(INFORMATION PROVIDED begins)

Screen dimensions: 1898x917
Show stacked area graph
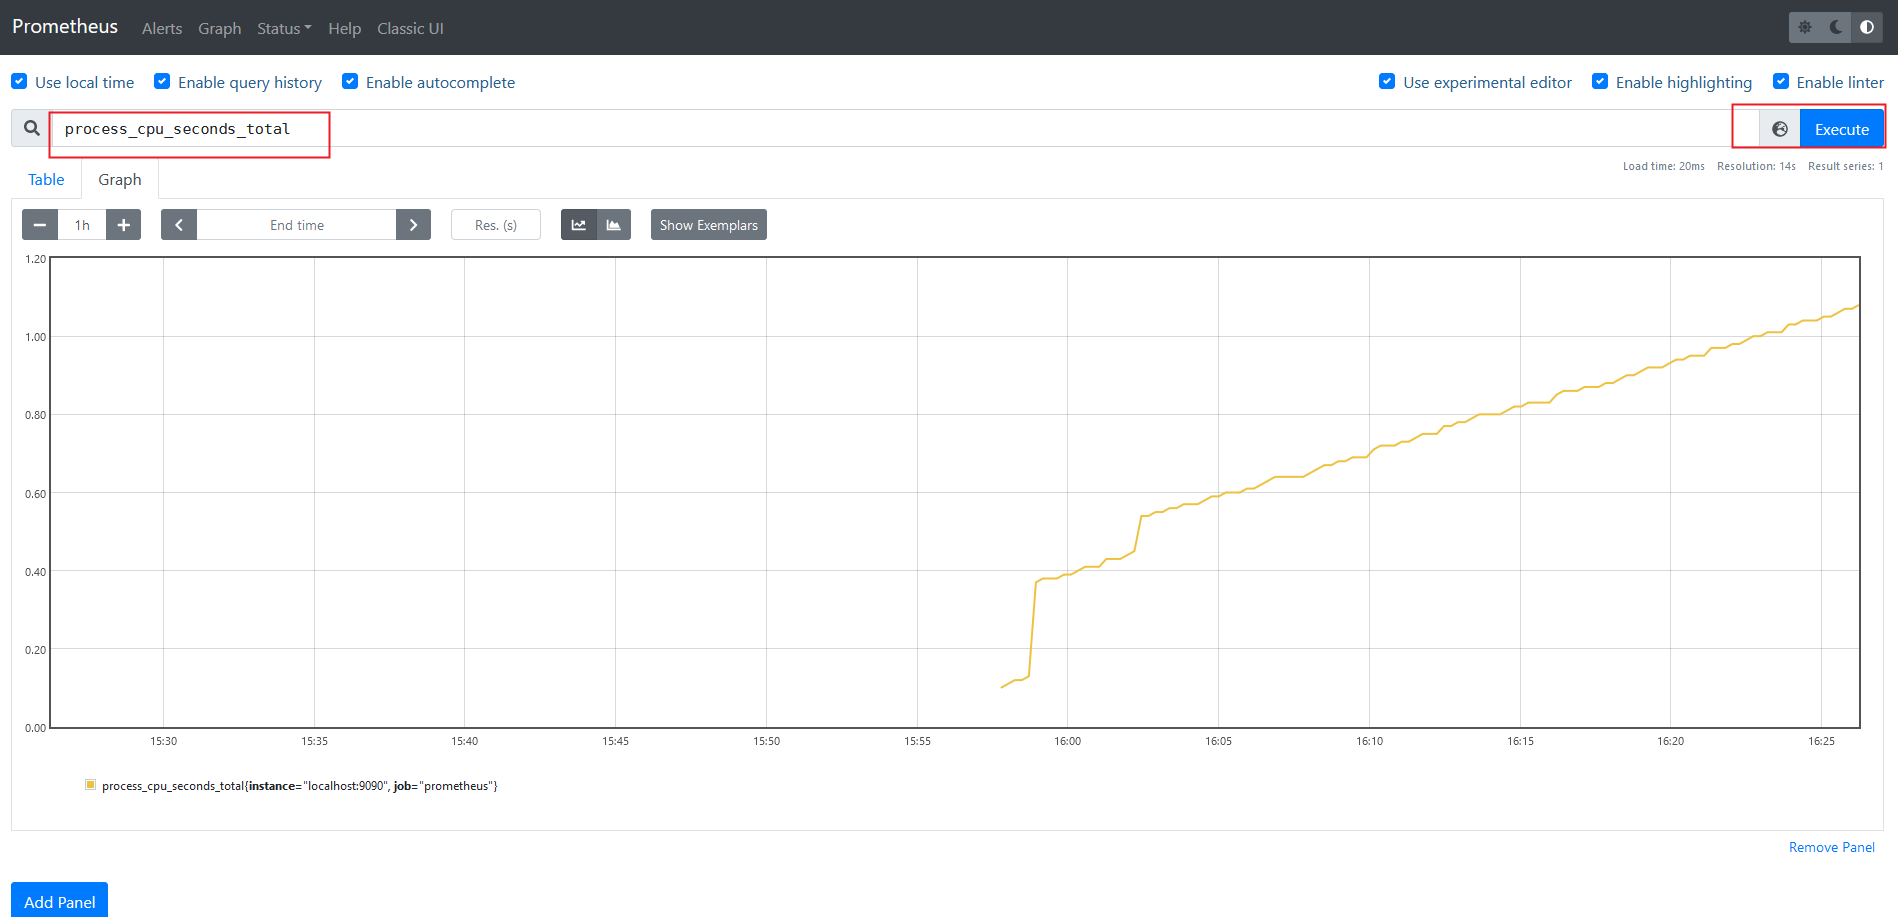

(INFORMATION PROVIDED ends)
(INFORMATION PROVIDED begins)

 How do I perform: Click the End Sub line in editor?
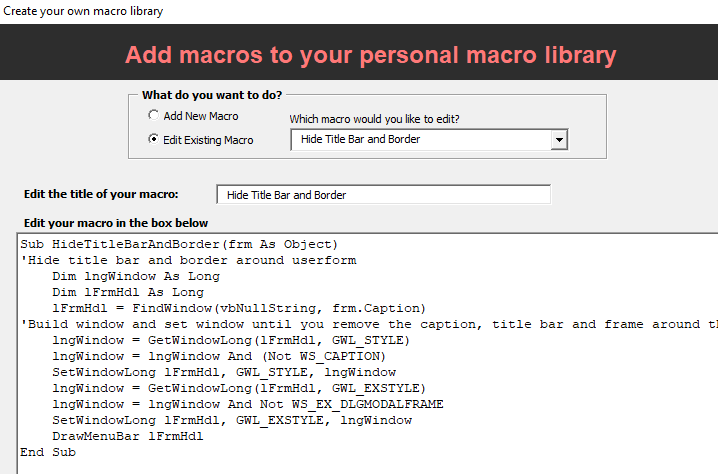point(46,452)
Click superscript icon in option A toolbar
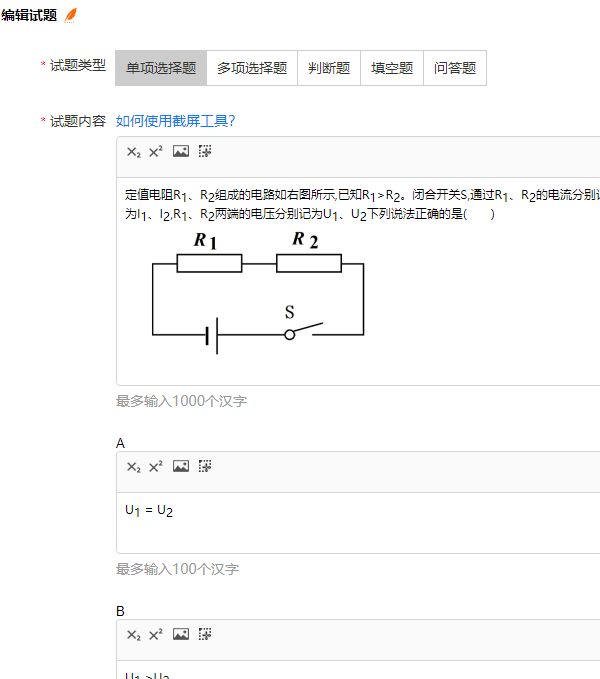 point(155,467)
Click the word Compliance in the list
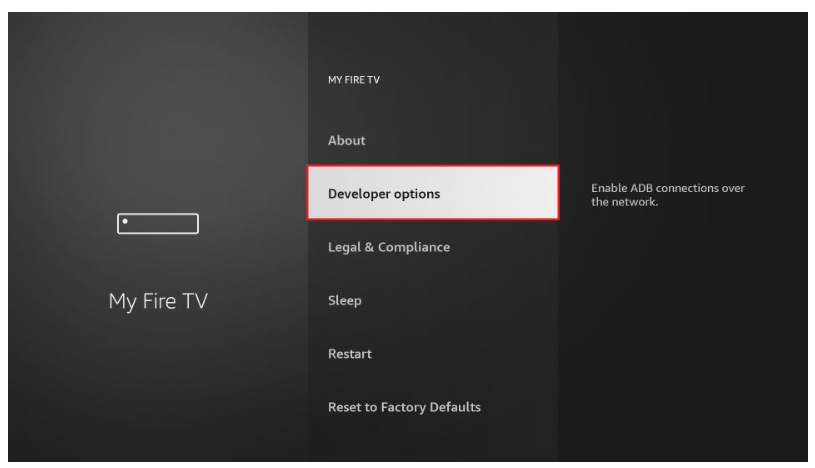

(INFORMATION PROVIDED ends)

● TASK PROMPT
Everything above from the line containing "Screen dimensions: 1898x917" down to the line containing "Show stacked area graph" is to be transcribed exactly, with both of those lines included and nothing else added.

● EXERCISE OUTPUT
Screen dimensions: 1898x917
Show stacked area graph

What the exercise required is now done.